TEXT BLOCK
-*-*-
Open MPI logo

Open MPI User's Mailing List Archives

  |   Home   |   Support   |   FAQ   |   all Open MPI User's mailing list

Subject: [OMPI users] running MPI application and using C/R OpenMPI 1.5.3
From: Marcin Zielinski (Marcin.Zielinski_at_[hidden])
Date: 2011-05-30 05:25:30


Dear all,

After looking for various topics to solve my problem, I'm forced to turn
to You all in here. Tho I have to say, I did not find the following
problem yet. Could be something amazingly easy to solve.

Anyways, I'm running a MPI application, compiled with an OpenMPI 1.5.3.
OpenMPI 1.5.3 been compiled with BLCR support. BLCR been compiled with
no errors and works fine. The configure looks like this:
export CC='icc'
export CXX='icpc'
export F77='ifort'
export FC='ifort'
export F90='ifort'
export FCFLAGS='-O2'
export FFLAGS='-O2'
export CFLAGS='-O2'
export CXXFLAGS='-O2'
export OMP_NUM_THREADS='1'
# export CPP='cpp'

export LD_RUNPATH=$installdir/lib

make clean
./configure --prefix=$installdir \
   --enable-orterun-prefix-by-default \
   --with-openib=$ofed \
   --enable-mpi-threads \
   --enable-ft-thread \
   --with-ft=cr \
   --with-blcr=/path_to_blcr_0.8.2_build_dir/ \
   --with-blcr-libdir=/path_to_blcr_lib_dir/ \
   --disable-dlopen \
   && \
make && make install || exit

ifort and icc are:
$ ifort --version
ifort (IFORT) 11.0 20080930 / 11.0.069 64bit

$ icc --version
icc (ICC) 11.0 20080930 / 11.0.074 64bit

The MPI application (let's skip the name and what it does) runs
perfectly fine when invoking:
mpirun ./myapp < <inputfile for myapp> (running serial on parallel code)

and when invoking:
mpirun -n <nr of cores> ./myapp < <inputfile for myapp>

In both cases it always produces the right results from calculations.

Now, enabling C/R works for one case only:
mpirun -am ft-enable-cr ./myapp < <inputfile for myapp> (running serial
on parallel code with C/R enabled)

later on, invoking ompi-checkpoint -s --term <MPIRUN PID>
produces a nice global snapshot and
ompi-restart <GLOBAL SNAPSHOT NAME>
re-runs the calculations from the checkpointed point perfectly fine,
finishing it to the end with a proper results.
-*-*-
STATED PROBLEM A
Translate this sentence from the mailing list post into Spanish: "In both cases it always produces the right results from calculations."

RECORDS SUPPLIED
-*-*-
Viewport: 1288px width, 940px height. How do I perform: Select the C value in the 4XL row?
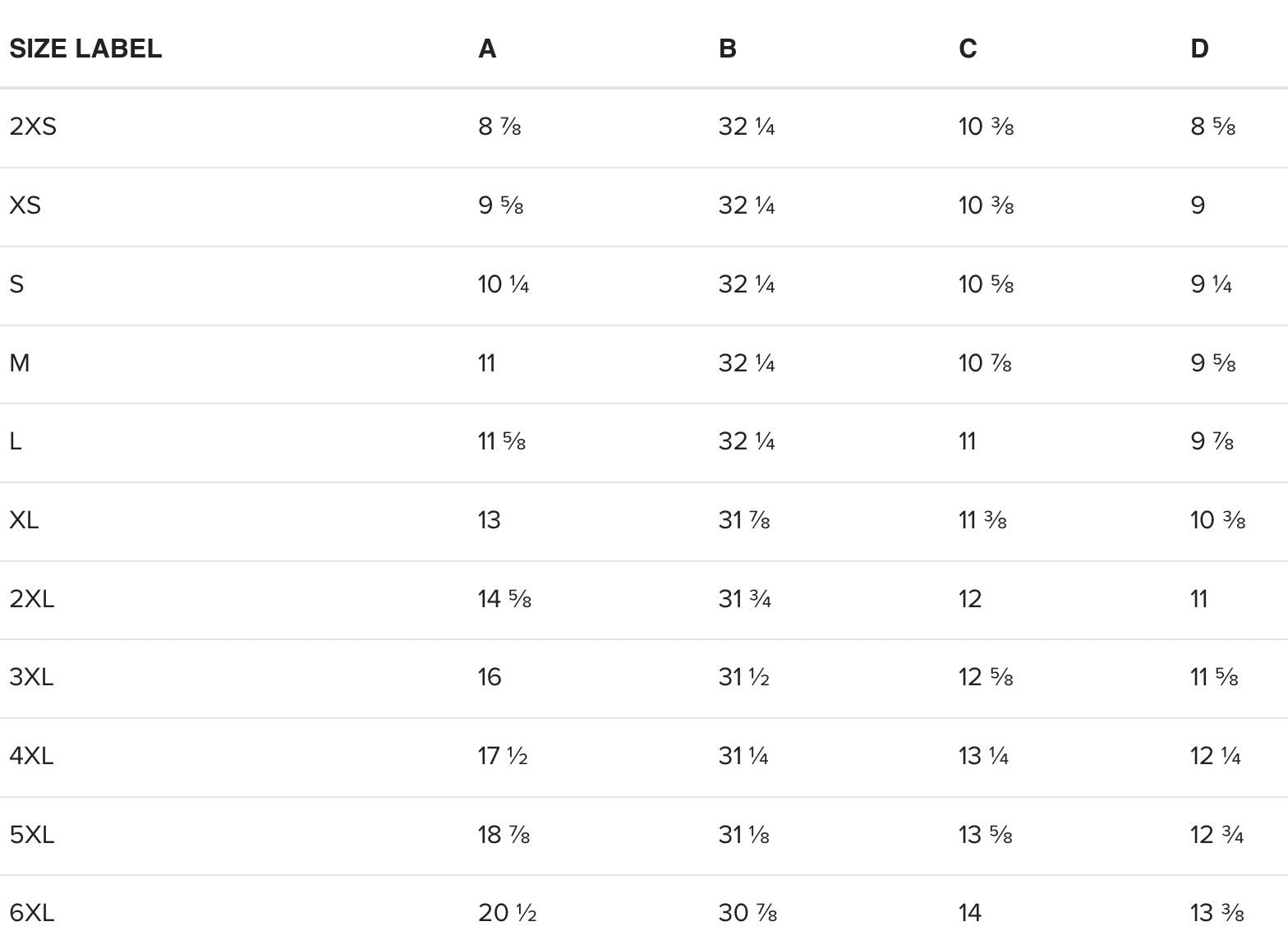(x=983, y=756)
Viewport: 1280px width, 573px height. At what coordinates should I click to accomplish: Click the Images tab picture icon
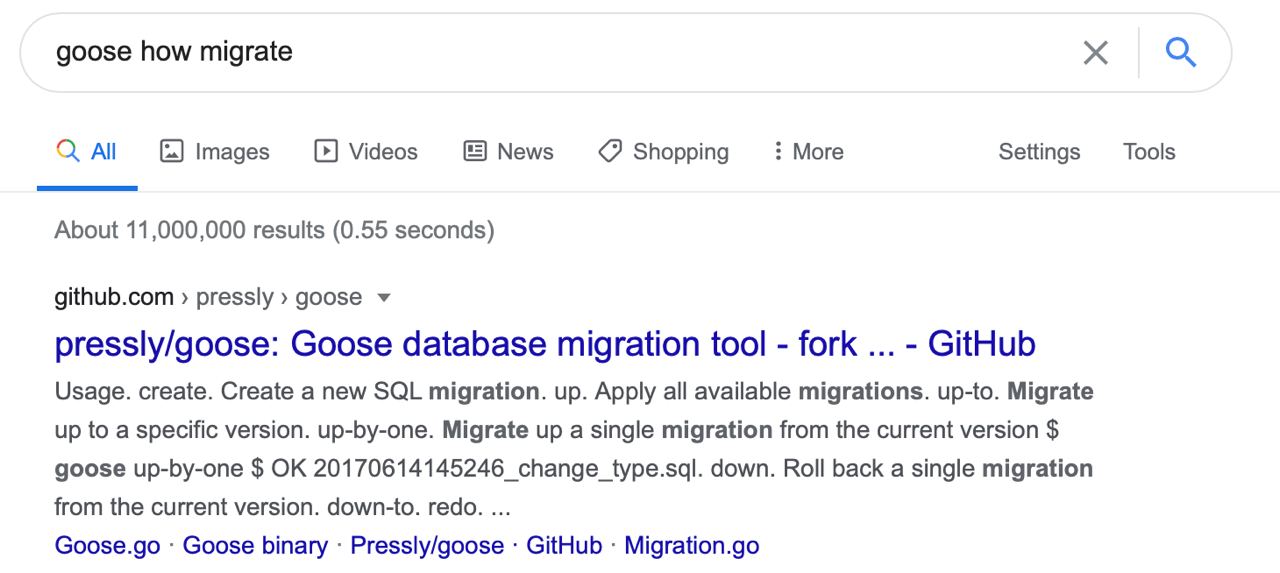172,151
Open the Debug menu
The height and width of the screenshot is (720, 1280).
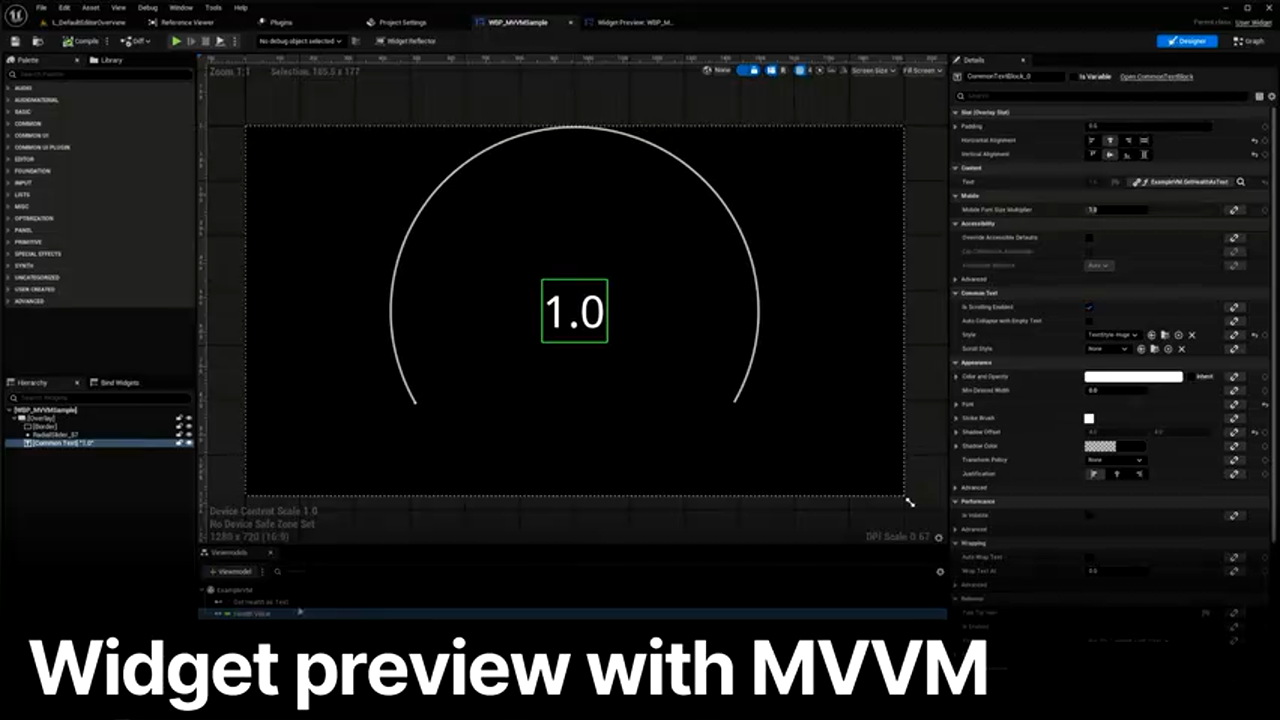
-*-*-
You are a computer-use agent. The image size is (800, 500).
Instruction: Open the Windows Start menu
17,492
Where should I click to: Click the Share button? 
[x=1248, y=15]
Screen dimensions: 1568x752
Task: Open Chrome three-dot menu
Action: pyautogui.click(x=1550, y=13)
-*-*-
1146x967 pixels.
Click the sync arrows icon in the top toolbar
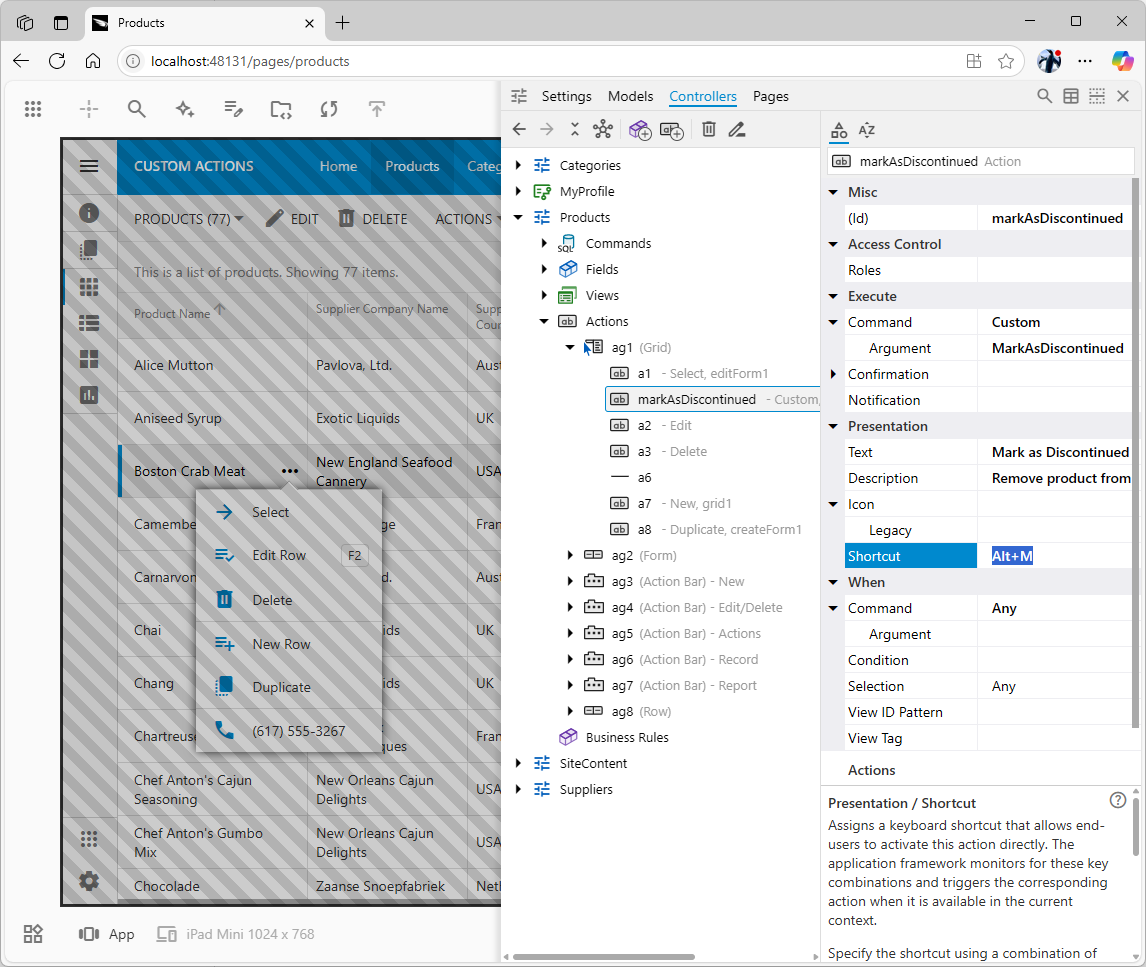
-*-*-
STATED PROBLEM B
Reproduce the entries above verbatim, beginning at the line that contains "Viewport: 1288px width, 940px" and stopping after the line that contains "The height and". Omit the pictures.

EXERCISE RESPONSE A
En ambos casos siempre produce los resultados correctos de los cálculos.

EXERCISE RESPONSE B
Viewport: 1288px width, 940px height. How do I perform: Select the C value in the 4XL row?
(x=983, y=756)
Viewport: 1280px width, 573px height. At what coordinates should I click to accomplish: Click the Images tab picture icon
172,151
Open the Debug menu
The height and width of the screenshot is (720, 1280).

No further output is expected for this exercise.